What is a conversation?

Consider what is a conversation (or at least a simple exchange) in the context of a conversational application.
You have a user, uttering phrases (referred to as utterances), that will be received by some sort of interface (text chat, voice, etc) and will hit an application that needs to respond by uttering its own phrases.
If you were to draw a picture to illustrate it, it might look a bit like this.
Basic conversation
In a conversation there are at least two participants, and they interact with each other by exchanging utterances.
Now, each utterance carries what we call a specific intent. The intent is the actual information that the user or the application needs to transmit across to the other side.
For example, when I utter the words "Hello, nice to meet you!" my intent is to greet the other participant. When the counterparts says something like "Nice to meet you too!" their intent is to respond to my greeting. If I said something like "Hi, how is it going?" and the other side replied with "Hi, how are you doing?" we are still transmitting the same intents even if the utterances that we used changed.
To model this we could update the Basic Conversation figure to something as follows.
Conversation participants exchanging intents through utterances
This gives us a somewhat more sophisticated understanding now.
In a conversation there are least two participants, and they interact with each other by exchanging intents. Each intent can be conveyed using a variety of utterances.
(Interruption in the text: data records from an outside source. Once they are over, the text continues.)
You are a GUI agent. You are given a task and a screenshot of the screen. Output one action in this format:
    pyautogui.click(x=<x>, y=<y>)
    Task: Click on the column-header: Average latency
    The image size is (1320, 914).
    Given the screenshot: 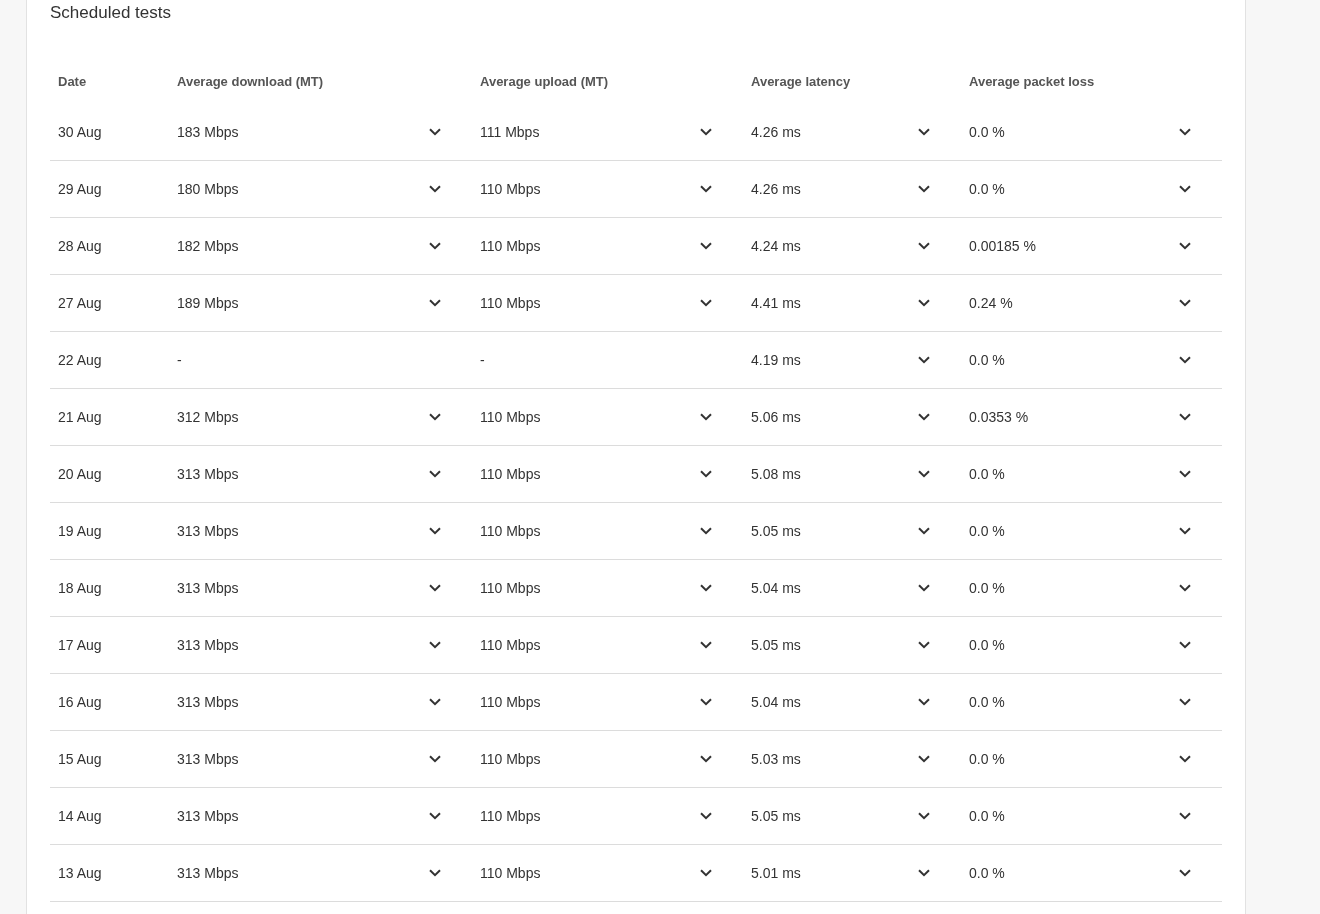 What is the action you would take?
    pyautogui.click(x=801, y=81)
The lifecycle of an exchange

Digging a bit deeper into this we can start trying to solve the question of how do we know what intent the user is attempting to convey through an utterance and how (as the application creators) do we decide what utterance to use to convey the application's intents.
To achieve this we need two things:
1. in order to understand what the user is saying we need an interpreter.
An interpreter is a component that enables us to interpret an utterance and map it to an intent.
2. in order to convey an application intent to the user we need a repository of messages that we can access that map intents to potential utterances (in other words the opposite of the process we use for the user).
A message repository maps an intent to a specific message that carries the appropriate utterance to the user.
Here is a high level view of the process in OpenDialog.
Handling a single exchange in OpenDialog
  • Step 1: The user utters a phrase - what we call the incoming utterance.
  • Step 2: The OpenDialog conversation engine passes that phrase to an appropriate interpreter (or interpreters) based on the instructions we've provided the engine.
  • Step 3: The interpreter will map that phrase to an intent (the incoming intent).
  • Step 4: We will use that intent to identify a suitable outgoing intent - i.e. the intent that the application wants to use to reply to the user.
  • Step 5: That outgoing intent will then be sent to a message repository where we will identify a suitable message to carry that intent (through an utterance) back to the user.
  • Step 6: The engine will format and package that message and send it back to the user.
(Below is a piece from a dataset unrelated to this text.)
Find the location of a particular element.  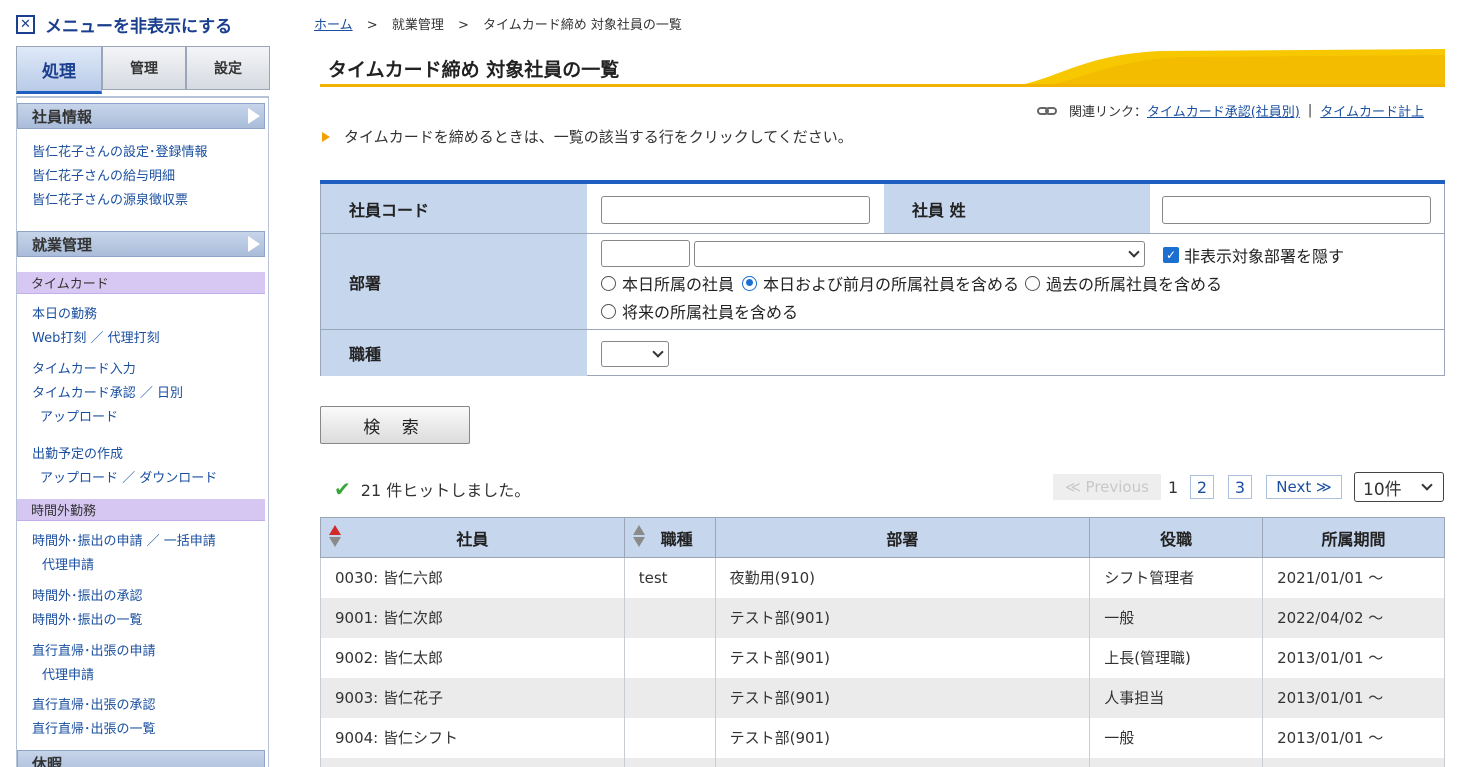

sidebar-link-today: 本日の勤務 is located at coordinates (64, 312).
High-level view of the OpenDialog Architecture

The process described above is only part of the story. Here we dive even deeper and look at how a request from the user and a response from the application flows through the entire OpenDialog architecture.
High-level view of the OpenDialog Architecture
The video below walks you through the request-response lifecycle in detail.
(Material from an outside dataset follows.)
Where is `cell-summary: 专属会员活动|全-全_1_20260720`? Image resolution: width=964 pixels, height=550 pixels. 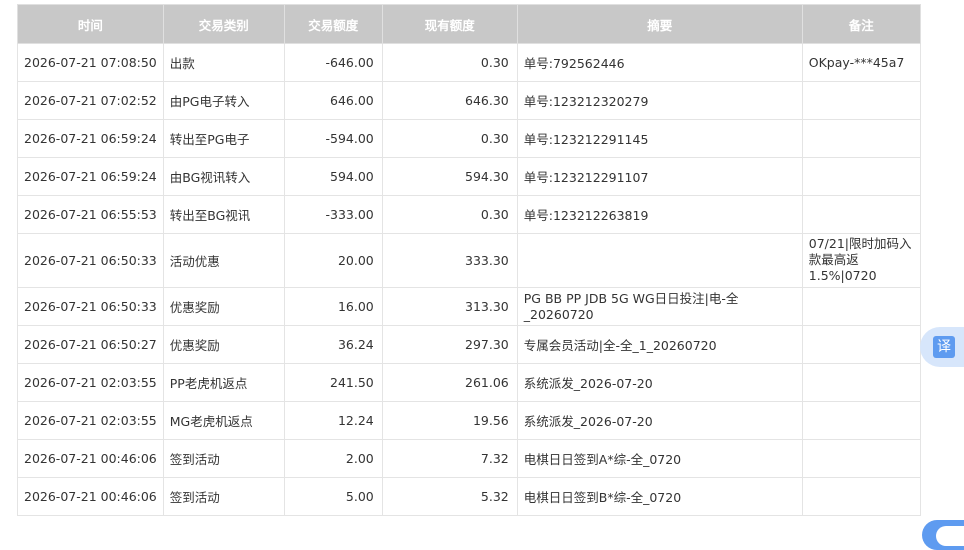 cell-summary: 专属会员活动|全-全_1_20260720 is located at coordinates (660, 344).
From a single exchange to multiple exchanges

All of this gives us a model and understanding of a single exchange.
Conversations, however, consist of multiple exchanges. Furthermore, conversations do not happen in a void or for no reason (mostly!). Exchanges always take place within a specific context. Understanding what that context is is crucial in helping us to interpret user utterances and identify suitable application responses. This brings us to the next part of the OpenDialog Model. Context.
OpenDialog is a context-first conversation model since every conversation takes place in a specific context and that context is crucial for understand the conversation.